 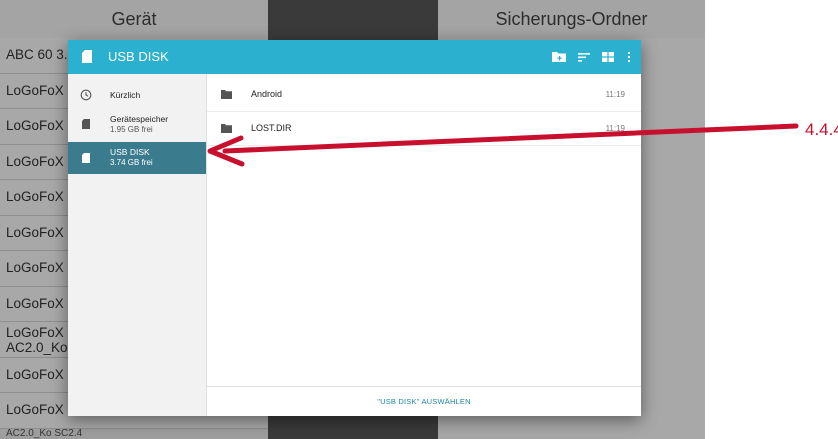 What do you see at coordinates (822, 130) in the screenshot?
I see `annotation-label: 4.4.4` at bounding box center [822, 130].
--
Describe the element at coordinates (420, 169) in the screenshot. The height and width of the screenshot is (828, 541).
* * *
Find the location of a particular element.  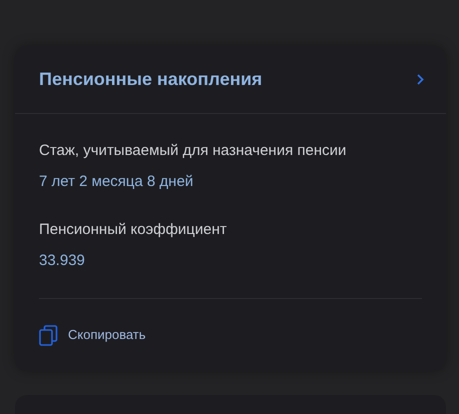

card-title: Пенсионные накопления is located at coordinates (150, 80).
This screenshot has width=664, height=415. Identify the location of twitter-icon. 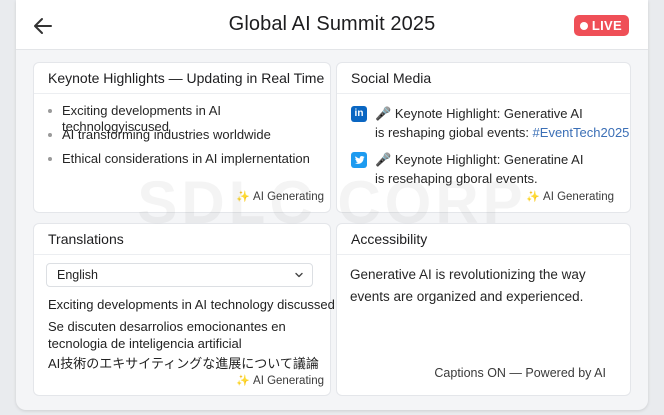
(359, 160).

## Exercise directions:
Please copy the rows from the line with "What do you" to the line with "center [822, 130]." word for word, leaving out the pictures.

## Exercise result:
  What do you see at coordinates (822, 130) in the screenshot?
I see `annotation-label: 4.4.4` at bounding box center [822, 130].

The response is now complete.